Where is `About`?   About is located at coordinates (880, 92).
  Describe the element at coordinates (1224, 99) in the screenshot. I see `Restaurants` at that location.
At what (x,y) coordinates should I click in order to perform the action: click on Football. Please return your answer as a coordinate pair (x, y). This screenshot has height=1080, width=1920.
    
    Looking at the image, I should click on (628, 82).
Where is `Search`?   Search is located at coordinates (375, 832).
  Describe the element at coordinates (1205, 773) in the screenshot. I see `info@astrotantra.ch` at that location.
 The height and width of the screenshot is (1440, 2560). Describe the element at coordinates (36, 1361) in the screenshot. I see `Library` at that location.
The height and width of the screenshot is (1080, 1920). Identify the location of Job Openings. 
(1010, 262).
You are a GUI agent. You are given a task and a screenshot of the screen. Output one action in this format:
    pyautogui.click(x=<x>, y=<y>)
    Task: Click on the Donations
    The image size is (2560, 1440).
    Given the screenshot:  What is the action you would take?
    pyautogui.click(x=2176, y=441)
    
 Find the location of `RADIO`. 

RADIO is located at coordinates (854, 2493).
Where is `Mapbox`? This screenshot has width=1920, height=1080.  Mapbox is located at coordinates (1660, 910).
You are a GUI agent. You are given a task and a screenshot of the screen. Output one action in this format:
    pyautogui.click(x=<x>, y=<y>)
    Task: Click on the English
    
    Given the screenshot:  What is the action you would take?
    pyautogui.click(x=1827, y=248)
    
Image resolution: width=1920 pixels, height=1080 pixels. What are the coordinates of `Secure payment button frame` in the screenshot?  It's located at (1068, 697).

Work to do:
Copy the listing above exactly as it appears, every line, with nothing added or changed.

Problem solution:
Where is `About`?   About is located at coordinates (880, 92).
  Describe the element at coordinates (1224, 99) in the screenshot. I see `Restaurants` at that location.
At what (x,y) coordinates should I click in order to perform the action: click on Football. Please return your answer as a coordinate pair (x, y). This screenshot has height=1080, width=1920.
    
    Looking at the image, I should click on (628, 82).
Where is `Search`?   Search is located at coordinates (375, 832).
  Describe the element at coordinates (1205, 773) in the screenshot. I see `info@astrotantra.ch` at that location.
 The height and width of the screenshot is (1440, 2560). Describe the element at coordinates (36, 1361) in the screenshot. I see `Library` at that location.
The height and width of the screenshot is (1080, 1920). Identify the location of Job Openings. 
(1010, 262).
You are a GUI agent. You are given a task and a screenshot of the screen. Output one action in this format:
    pyautogui.click(x=<x>, y=<y>)
    Task: Click on the Donations
    The image size is (2560, 1440).
    Given the screenshot:  What is the action you would take?
    pyautogui.click(x=2176, y=441)
    
 Find the location of `RADIO`. 

RADIO is located at coordinates (854, 2493).
Where is `Mapbox`? This screenshot has width=1920, height=1080.  Mapbox is located at coordinates (1660, 910).
You are a GUI agent. You are given a task and a screenshot of the screen. Output one action in this format:
    pyautogui.click(x=<x>, y=<y>)
    Task: Click on the English
    
    Given the screenshot:  What is the action you would take?
    pyautogui.click(x=1827, y=248)
    
Image resolution: width=1920 pixels, height=1080 pixels. What are the coordinates of `Secure payment button frame` in the screenshot?  It's located at (1068, 697).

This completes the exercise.